- RECORDS TO PROCESS -

⟨

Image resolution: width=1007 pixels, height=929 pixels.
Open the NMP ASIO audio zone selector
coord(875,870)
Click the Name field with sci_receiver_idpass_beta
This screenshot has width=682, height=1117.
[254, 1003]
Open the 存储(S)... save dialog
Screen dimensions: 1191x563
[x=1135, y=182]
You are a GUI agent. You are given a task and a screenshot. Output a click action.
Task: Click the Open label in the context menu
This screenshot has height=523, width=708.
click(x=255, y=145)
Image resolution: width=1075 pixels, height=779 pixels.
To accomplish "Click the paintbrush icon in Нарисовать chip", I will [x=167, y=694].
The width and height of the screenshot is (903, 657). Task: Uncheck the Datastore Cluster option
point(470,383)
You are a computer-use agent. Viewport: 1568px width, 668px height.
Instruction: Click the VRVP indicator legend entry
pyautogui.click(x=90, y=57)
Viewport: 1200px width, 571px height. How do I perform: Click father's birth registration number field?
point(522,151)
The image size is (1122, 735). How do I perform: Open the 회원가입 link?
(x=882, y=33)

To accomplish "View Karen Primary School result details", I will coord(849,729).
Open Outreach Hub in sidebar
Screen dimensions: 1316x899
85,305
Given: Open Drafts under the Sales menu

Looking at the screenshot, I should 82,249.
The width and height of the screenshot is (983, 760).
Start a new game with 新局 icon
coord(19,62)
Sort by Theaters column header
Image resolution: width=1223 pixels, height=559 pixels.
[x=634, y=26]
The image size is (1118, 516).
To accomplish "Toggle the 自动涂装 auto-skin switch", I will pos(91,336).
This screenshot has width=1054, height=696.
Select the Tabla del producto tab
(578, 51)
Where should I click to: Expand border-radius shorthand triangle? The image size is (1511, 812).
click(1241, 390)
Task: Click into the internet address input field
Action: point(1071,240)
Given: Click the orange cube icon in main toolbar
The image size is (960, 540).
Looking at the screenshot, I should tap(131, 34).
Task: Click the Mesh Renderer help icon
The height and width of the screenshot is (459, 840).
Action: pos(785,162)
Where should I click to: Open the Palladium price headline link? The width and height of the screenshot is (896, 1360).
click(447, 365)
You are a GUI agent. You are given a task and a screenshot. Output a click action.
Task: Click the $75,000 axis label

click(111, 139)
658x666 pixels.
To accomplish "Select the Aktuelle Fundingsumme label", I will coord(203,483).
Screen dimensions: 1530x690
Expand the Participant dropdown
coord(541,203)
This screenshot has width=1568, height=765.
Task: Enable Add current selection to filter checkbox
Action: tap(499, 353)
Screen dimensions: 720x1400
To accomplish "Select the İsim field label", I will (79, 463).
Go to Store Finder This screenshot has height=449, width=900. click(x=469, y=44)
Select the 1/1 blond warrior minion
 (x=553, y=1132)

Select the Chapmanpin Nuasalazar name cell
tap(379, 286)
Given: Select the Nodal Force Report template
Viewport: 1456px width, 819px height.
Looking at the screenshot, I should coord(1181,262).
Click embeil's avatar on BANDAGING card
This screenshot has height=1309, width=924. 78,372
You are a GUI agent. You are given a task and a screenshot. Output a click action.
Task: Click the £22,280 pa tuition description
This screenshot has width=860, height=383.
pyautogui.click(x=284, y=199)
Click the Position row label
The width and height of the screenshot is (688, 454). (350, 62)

⟩

- GOAL -
Please copy out, unchanged, the lines of the material above between the lines holding "Where should I click to: Open" and "Go to Store", inclusive.

- RIGHT ANSWER -
Where should I click to: Open the Palladium price headline link? The width and height of the screenshot is (896, 1360).
click(447, 365)
You are a GUI agent. You are given a task and a screenshot. Output a click action.
Task: Click the $75,000 axis label

click(111, 139)
658x666 pixels.
To accomplish "Select the Aktuelle Fundingsumme label", I will coord(203,483).
Screen dimensions: 1530x690
Expand the Participant dropdown
coord(541,203)
This screenshot has width=1568, height=765.
Task: Enable Add current selection to filter checkbox
Action: tap(499, 353)
Screen dimensions: 720x1400
To accomplish "Select the İsim field label", I will (79, 463).
Go to Store Finder This screenshot has height=449, width=900. click(x=469, y=44)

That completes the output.